Jornada gloriosa da seleção alemã em Sochi Fonte: FIFA
A segunda parte começou da mesma forma como acabou a primeira. O México continuava por cima no jogo, com mais objetividade e ia chegando mais vezes perto da área da Alemanha. Apesar disso, nunca foi capaz de criar muito perigo. Por outro lado, os alemães, ainda que atacando menos, quando atacavam, eram muito mais certeiros eficazes, tendo chegado ao terceiro golo ao minuto 59 por intermédio de Werner, depois de algumas oportunidades para ambos os lados, entre as quais uma para este mesmo, que rematou com ligeiro perigo ao lado, num lance onde pediu grande penalidade por um empurrão de Moreno nas costas. Este golo praticamente decidiu o jogo. Num lance onde Layún podia ter feito mais para impedir o passe em desmarcação para o alemão que serve Werner a Alemanha chegou à goleada e abriu por completo as portas da final. O México não ia sendo capaz de travar as investidas de ataque adversárias desde a raiz, no meio campo, e estas chegavam ao último terço com muita gente para as finalizar, o que facilitava a tarefa de marcar golos.

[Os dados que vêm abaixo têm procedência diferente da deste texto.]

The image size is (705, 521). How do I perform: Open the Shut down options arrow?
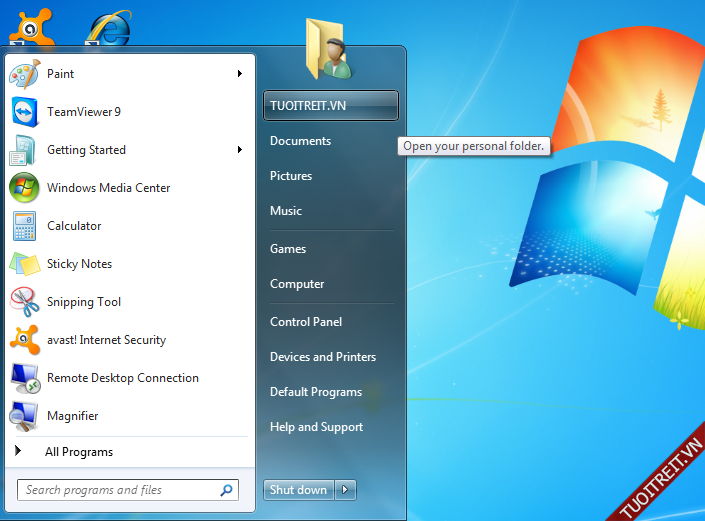[x=346, y=490]
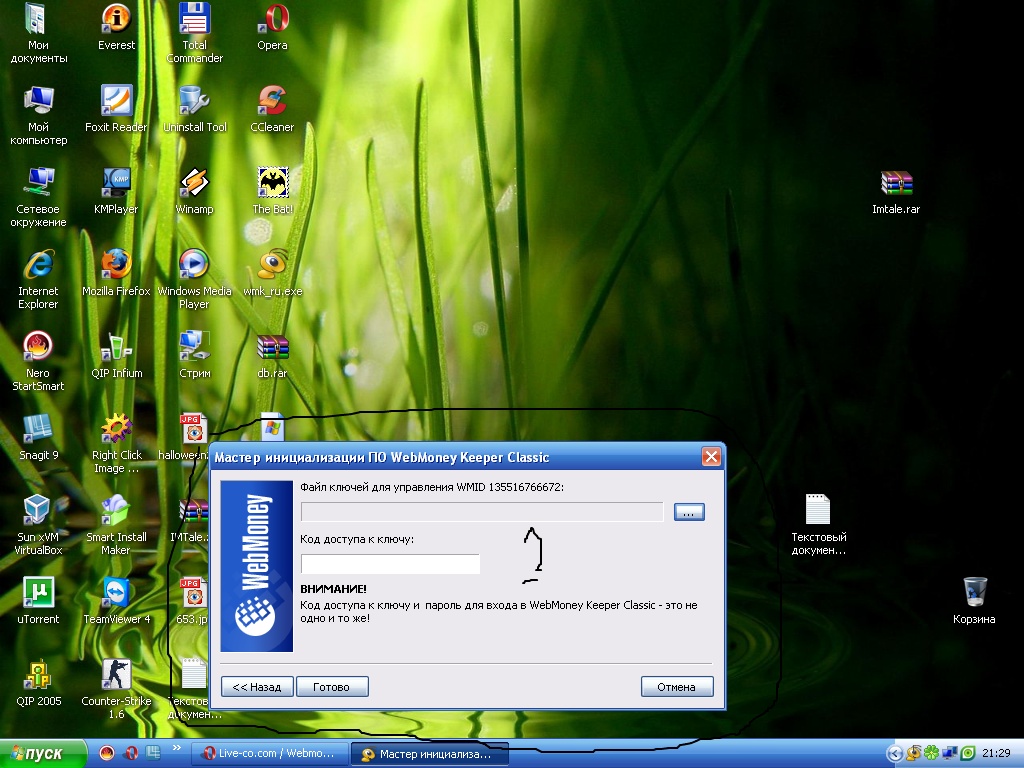Image resolution: width=1024 pixels, height=768 pixels.
Task: Select The Bat! desktop icon
Action: [272, 183]
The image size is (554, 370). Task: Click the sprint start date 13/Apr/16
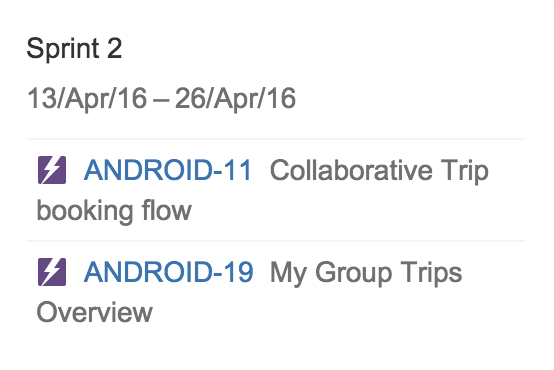coord(87,98)
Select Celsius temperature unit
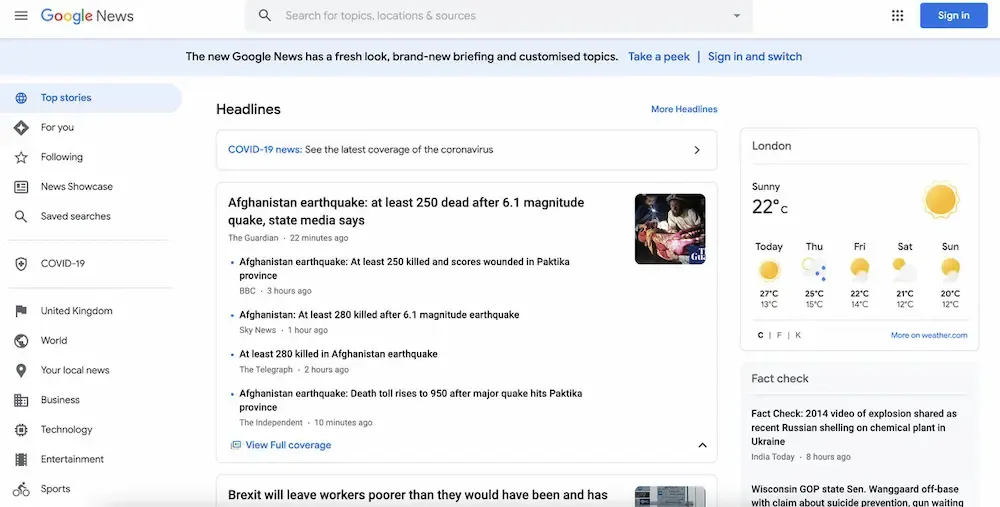The width and height of the screenshot is (1000, 507). (760, 335)
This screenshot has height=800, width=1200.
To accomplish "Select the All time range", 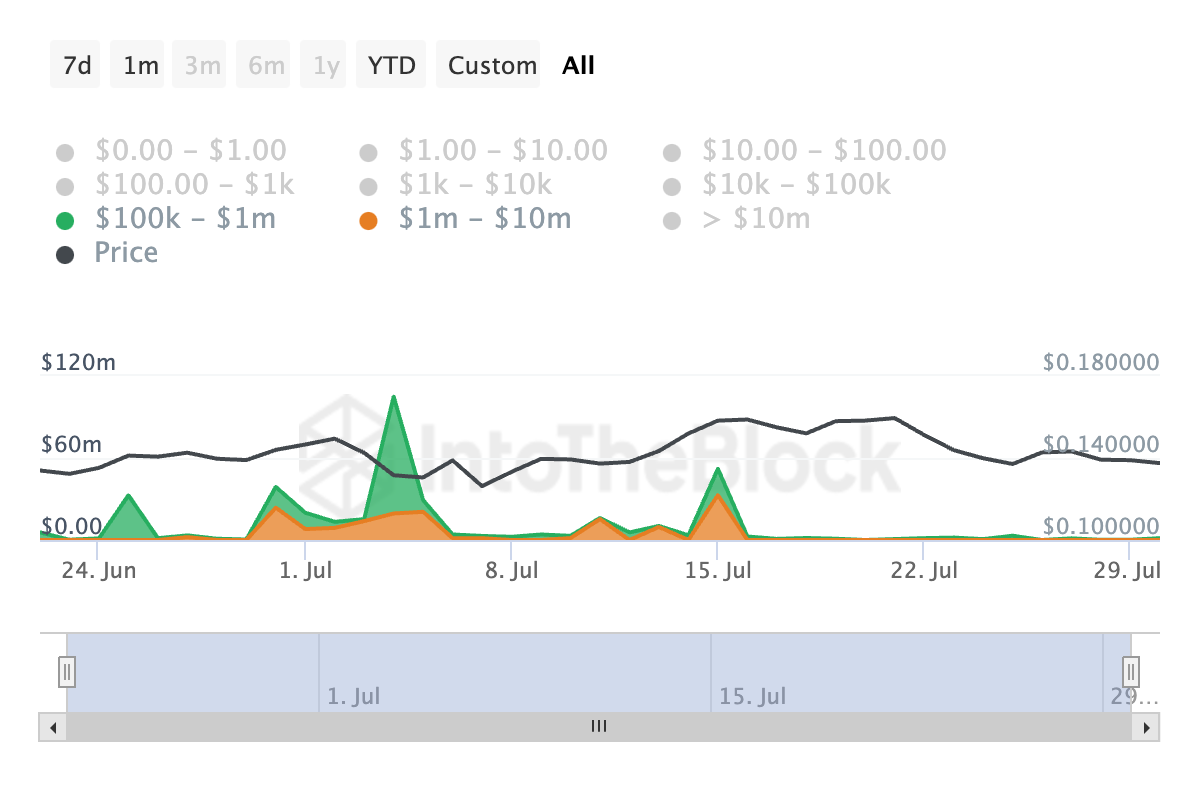I will 578,66.
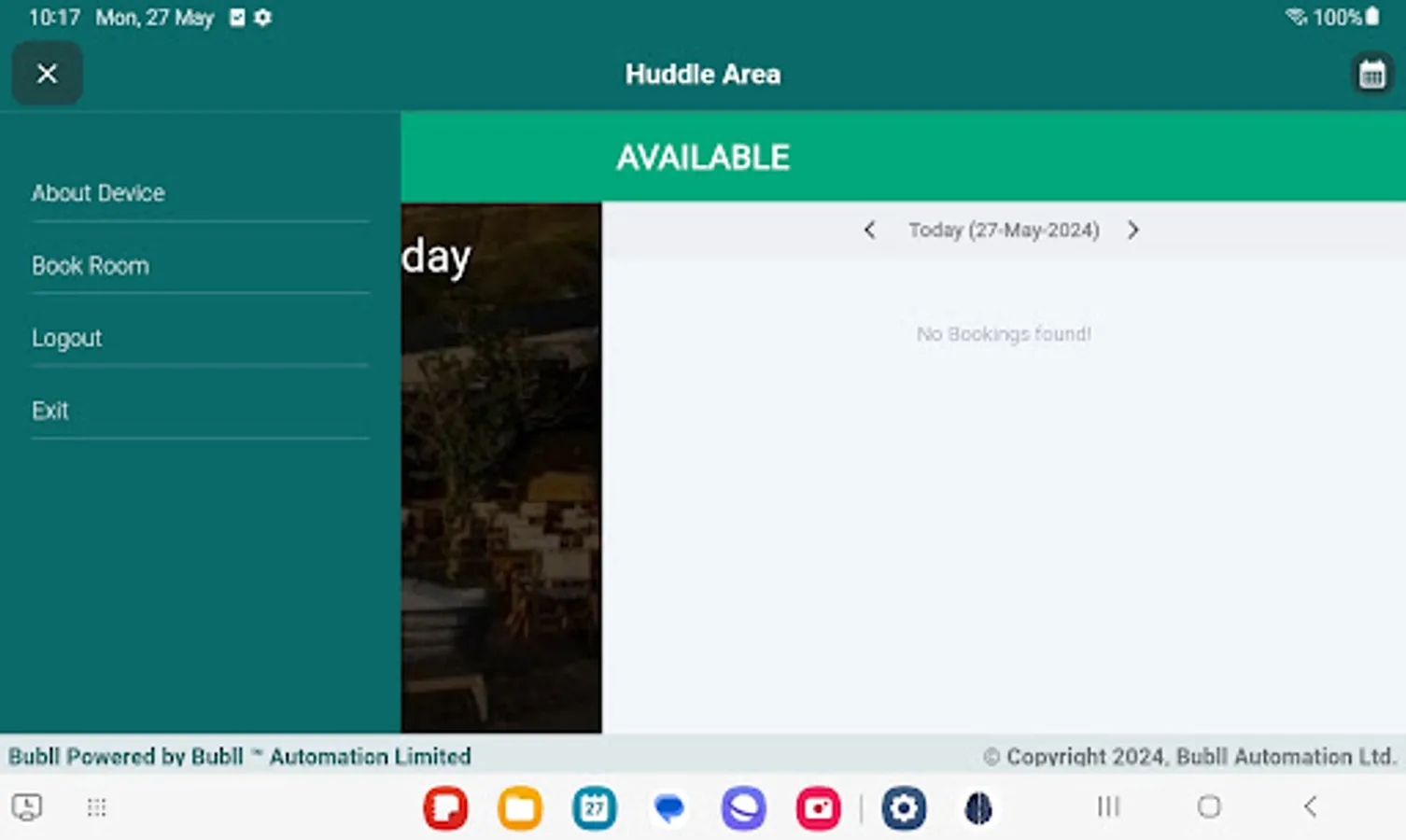This screenshot has width=1406, height=840.
Task: Launch the Calendar app showing 27
Action: coord(594,808)
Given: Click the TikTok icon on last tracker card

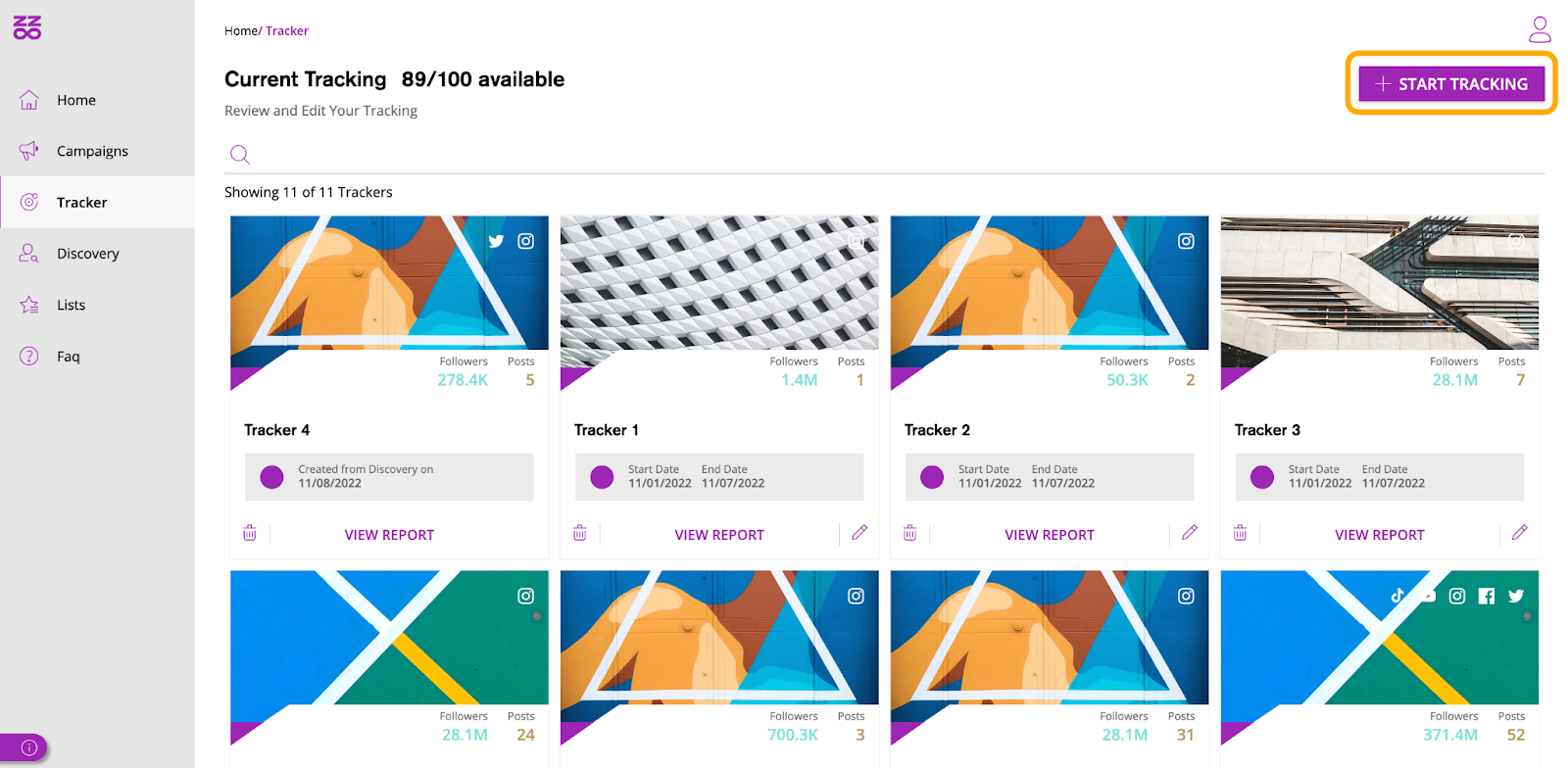Looking at the screenshot, I should 1397,595.
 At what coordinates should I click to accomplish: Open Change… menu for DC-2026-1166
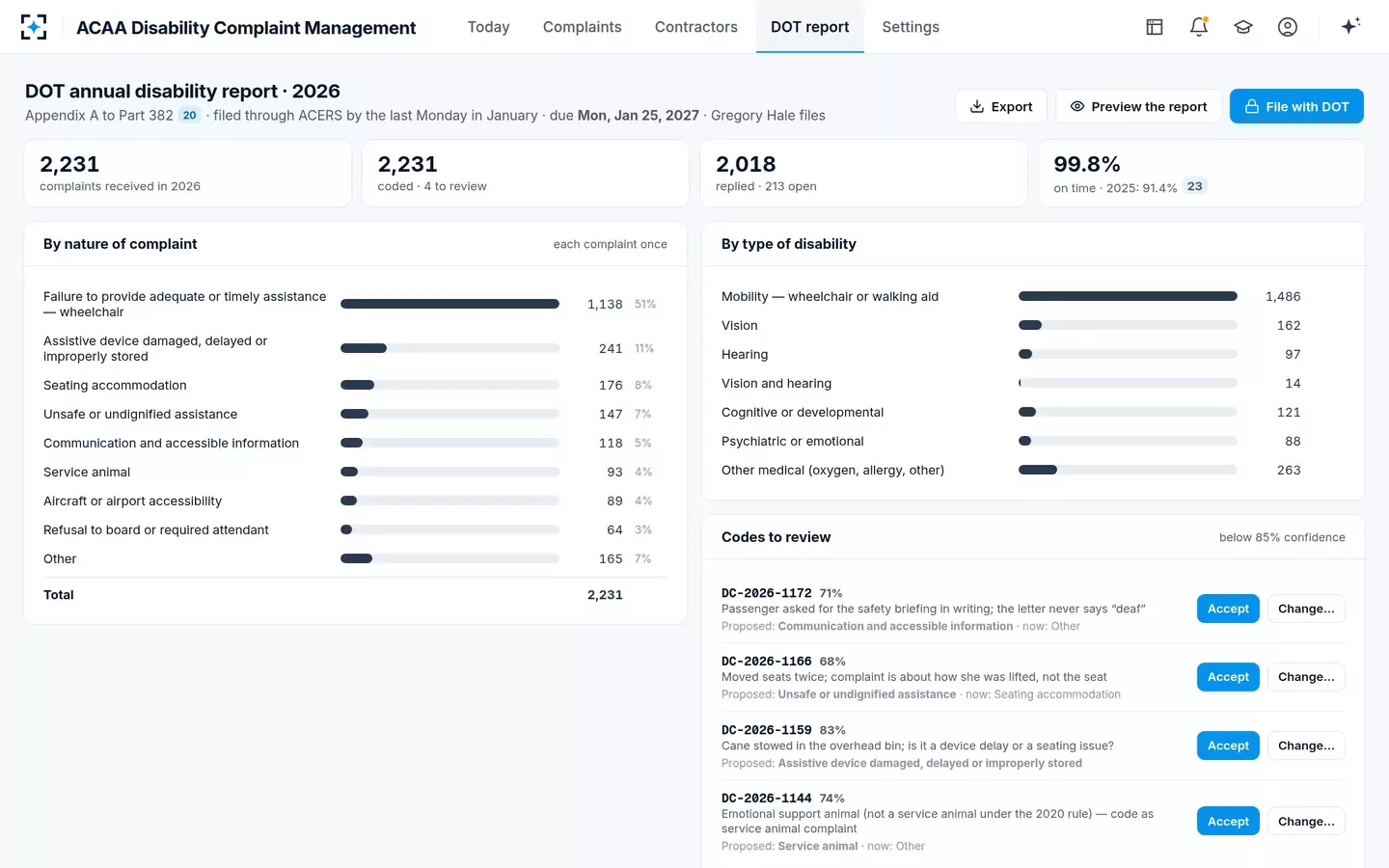tap(1306, 677)
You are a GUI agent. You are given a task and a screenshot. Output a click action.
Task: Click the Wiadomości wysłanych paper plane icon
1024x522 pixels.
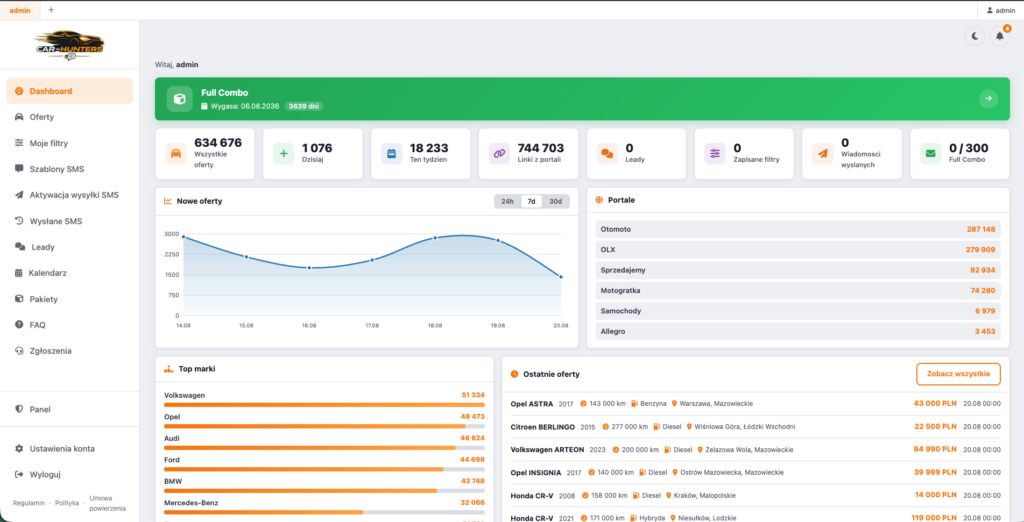(x=823, y=154)
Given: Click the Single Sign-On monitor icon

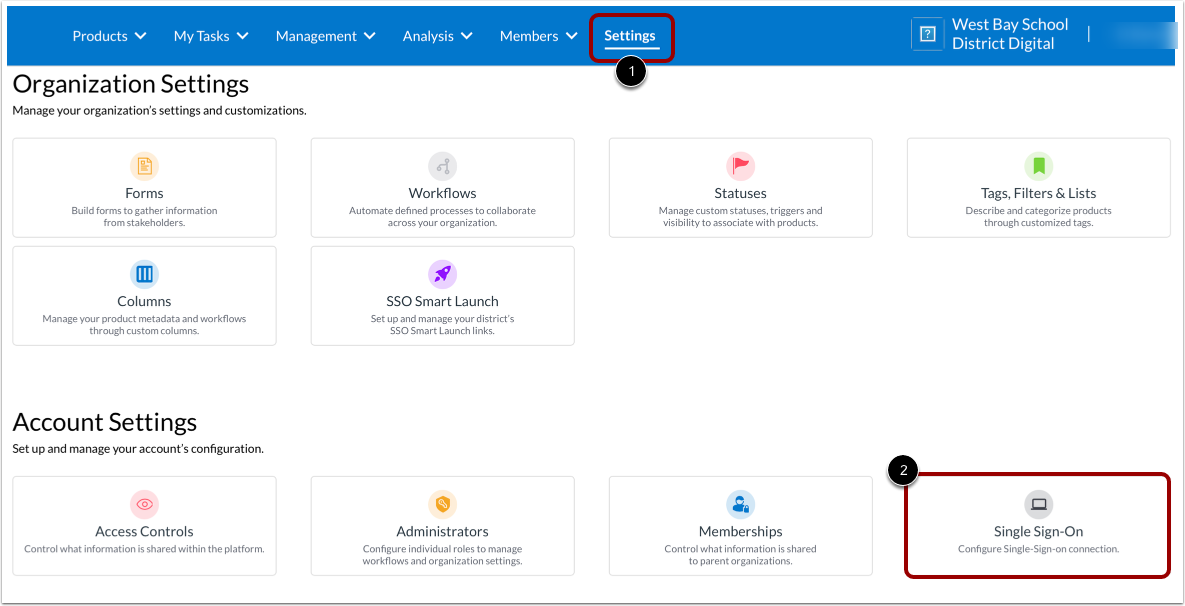Looking at the screenshot, I should click(x=1038, y=504).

Após o golo, destaque para um trio de grandes oportunidades para o lado dos mexicanos, uma por Miguel Layún, que com apenas ter Stegen pela frente, dentro da área, atirou à figura do guarda redes, a outra para Raúl Jiménez, que, com um grande cabeceamento, enviou a bola à trave da baliza germânica, e a última para Rafa Márquez, após um canto, a cabecear para ter Stegen defender com dificuldade.
Ainda antes do final da partida, houve tempo para o merecido golo de honra do México, por Marco Fabián. Depois de um livre marcado de forma rápida, muito longe da baliza, o médio mexicano atirou com um potente remate a bola para o fundo das redes, sem qualquer hipótese para ter Stegen. Excelente golo! Dos melhores da competição.
E quando tudo fazia crer que o jogo ia terminar com o 3-1, Younes marcou o quarto golo alemão, que nada de novo veio trazer ao jogo, exceto a reposição da goleada, numa altura em que a desorganização reinava em ambas as formações, mas mais notada na mexicana.
4-1 foi o resultado final de uma grande partida de futebol que consagrou a Alemanha como finalista da Taça das Confederações 2017. Quanto ao México, defrontará no domingo Portugal no jogo que definirá o terceiro e o quarto classificados da prova.
Apesar da goleada, parece-me apropriado afirmar que este foi um dos melhores jogos da competição, entre duas das melhores equipas da mesma. A Alemanha, mesmo com jogadores menos experientes, jogou um futebol mais eficaz e objetivo, dando poucas hipóteses à El Tri. Apropriado também parece-me apontar esta seleção alemã como favorita à conquista da Taça, mas o Chile certamente terá uma palavra a dizer.